Social revolution in the United Arab Emirates

The issuance of a civil marriage certificate is a first in the region where unions pass through religious authority, mainly Muslim or Christian. This unprecedented measure follows a long list of liberal reforms recently passed in the United Arab Emirates.

We can cite adoption, moving the weekend from Friday-Saturday to Saturday-Sunday, relaxing alcohol restrictions, but also allowing cohabitation. If the UAE multiplies societal reforms, it is with the goal of keeping the battalions of expatriates running the country, with locals largely in the minority, a million out of the 10 million of the UAE’s total population. .

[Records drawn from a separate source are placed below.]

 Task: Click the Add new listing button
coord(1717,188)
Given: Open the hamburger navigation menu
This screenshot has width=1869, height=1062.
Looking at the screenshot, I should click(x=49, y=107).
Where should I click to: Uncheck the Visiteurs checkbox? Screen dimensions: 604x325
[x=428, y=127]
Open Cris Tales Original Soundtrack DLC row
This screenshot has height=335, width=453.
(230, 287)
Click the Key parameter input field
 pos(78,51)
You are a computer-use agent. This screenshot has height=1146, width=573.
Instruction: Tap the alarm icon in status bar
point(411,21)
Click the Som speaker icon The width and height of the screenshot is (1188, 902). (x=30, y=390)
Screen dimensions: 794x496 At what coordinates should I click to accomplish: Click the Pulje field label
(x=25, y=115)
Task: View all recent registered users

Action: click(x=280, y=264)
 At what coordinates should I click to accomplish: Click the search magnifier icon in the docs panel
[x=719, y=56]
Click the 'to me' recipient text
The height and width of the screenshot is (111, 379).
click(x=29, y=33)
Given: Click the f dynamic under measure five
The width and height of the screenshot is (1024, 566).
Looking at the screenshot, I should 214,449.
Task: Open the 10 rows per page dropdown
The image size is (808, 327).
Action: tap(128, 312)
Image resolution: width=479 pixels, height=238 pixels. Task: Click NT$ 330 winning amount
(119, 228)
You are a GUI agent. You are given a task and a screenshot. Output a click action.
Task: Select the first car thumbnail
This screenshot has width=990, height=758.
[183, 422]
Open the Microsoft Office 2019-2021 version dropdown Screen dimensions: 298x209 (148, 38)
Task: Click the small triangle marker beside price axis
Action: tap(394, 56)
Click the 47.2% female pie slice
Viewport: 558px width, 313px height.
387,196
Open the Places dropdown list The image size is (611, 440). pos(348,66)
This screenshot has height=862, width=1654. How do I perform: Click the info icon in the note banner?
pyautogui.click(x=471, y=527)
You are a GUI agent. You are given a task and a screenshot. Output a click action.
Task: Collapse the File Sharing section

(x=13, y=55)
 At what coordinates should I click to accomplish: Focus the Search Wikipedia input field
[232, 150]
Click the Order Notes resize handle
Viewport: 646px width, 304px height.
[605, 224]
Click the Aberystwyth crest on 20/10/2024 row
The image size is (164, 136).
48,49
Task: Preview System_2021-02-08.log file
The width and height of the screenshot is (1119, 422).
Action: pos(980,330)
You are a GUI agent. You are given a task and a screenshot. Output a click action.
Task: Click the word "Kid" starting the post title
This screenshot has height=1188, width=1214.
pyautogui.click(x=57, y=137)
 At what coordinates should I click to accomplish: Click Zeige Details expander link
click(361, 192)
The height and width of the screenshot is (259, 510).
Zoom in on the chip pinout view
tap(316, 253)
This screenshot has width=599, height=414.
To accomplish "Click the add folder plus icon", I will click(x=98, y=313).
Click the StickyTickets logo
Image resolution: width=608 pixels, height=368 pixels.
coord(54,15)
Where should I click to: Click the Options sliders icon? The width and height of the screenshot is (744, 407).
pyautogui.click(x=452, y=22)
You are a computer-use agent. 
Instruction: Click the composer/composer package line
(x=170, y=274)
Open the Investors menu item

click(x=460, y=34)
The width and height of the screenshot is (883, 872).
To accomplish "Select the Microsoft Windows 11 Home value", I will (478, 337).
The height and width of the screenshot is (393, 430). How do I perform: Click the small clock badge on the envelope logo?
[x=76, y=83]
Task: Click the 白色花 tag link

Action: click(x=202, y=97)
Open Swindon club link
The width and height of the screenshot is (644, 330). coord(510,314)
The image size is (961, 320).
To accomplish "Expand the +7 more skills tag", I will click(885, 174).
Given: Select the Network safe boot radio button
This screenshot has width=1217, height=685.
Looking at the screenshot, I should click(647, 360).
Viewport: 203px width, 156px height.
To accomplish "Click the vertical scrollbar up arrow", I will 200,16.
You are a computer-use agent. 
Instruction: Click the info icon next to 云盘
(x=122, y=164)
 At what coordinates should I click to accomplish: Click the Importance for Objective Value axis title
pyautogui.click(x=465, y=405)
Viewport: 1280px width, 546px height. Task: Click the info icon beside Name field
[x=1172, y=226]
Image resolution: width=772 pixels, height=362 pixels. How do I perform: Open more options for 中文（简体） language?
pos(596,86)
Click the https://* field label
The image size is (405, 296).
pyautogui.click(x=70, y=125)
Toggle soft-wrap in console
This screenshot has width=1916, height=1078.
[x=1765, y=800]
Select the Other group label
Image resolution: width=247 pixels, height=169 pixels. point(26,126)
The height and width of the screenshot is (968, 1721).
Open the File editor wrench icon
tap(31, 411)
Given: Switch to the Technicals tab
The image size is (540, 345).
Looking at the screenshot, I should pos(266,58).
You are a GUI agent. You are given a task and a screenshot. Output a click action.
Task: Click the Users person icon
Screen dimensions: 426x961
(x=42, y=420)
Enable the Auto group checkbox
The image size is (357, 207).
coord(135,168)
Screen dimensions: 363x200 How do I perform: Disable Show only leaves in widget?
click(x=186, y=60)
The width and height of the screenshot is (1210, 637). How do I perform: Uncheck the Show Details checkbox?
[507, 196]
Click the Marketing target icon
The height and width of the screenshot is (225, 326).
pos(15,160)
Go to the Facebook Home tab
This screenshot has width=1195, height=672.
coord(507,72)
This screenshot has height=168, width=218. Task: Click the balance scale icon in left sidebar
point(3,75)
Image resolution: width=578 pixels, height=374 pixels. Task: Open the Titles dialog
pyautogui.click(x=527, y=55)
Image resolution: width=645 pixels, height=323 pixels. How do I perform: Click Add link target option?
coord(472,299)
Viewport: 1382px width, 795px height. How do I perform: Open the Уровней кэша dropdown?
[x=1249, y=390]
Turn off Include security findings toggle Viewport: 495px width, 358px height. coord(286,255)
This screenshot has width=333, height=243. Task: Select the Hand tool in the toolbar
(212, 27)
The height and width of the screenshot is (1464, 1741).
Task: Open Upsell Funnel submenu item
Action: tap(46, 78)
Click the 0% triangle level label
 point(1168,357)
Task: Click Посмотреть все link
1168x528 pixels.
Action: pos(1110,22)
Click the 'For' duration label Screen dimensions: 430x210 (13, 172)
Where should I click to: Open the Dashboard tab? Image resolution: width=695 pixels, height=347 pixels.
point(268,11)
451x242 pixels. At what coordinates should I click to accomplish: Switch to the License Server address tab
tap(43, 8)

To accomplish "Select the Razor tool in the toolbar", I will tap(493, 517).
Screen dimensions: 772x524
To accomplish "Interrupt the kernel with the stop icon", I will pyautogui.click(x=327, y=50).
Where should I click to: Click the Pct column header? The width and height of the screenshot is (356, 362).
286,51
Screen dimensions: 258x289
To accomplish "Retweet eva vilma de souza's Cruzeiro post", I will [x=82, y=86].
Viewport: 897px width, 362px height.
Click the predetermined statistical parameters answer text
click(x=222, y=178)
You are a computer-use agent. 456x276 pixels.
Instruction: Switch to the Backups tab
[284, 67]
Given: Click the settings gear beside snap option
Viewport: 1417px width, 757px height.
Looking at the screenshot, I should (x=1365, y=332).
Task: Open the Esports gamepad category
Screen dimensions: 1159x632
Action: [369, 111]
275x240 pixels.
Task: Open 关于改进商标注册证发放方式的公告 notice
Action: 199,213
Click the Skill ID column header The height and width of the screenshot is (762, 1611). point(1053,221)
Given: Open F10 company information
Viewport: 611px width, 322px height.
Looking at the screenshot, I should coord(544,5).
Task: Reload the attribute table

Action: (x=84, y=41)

Many foreigners have left and not returned during the Covid outbreak, including Indians and Brits. Hence a new generous and diversified visa policy: “green visas” for the brightest foreign students, “golden visas” for executives and specialists, not to mention “freelance visas” to attract expatriates to the field of cultural and digital industries. The Abu Dhabi authorities’ stated goal is to hire 100 computer programmers a day!

A visa for pensioners has even been created, which is linked to certain financial conditions or the purchase of real estate. In short, the Emirates are looking for talent and expatriates to be the engine of their economy.

Qatar, which is organizing the soccer World Cup next year, is trying to capitalize on this planetary event to continue attracting expatriates. And then there is Saudi Arabia in particular, which has great economic ambitions and which, under the rule of Crown Prince Mohamed ben Salman, is multiplying social openings, such as lifting the driving ban for women who are under the suffocation of religiosity by the police or organizing concerts and sporting events.

Saudi Arabia wants to become an economic center and thus compete with Dubai and the Emirates. Mohamed ben Salman decreed that by 2024, Dubai-based major international companies would no longer be able to do business in the kingdom unless they move their regional headquarters to Riyadh.

The oil giant Shell has already packed up and moved to Saudi Arabia, other companies could follow suit. Suffice it to say that among the emirs of the Gulf, we don’t spare ourselves when it comes to talking big bucks.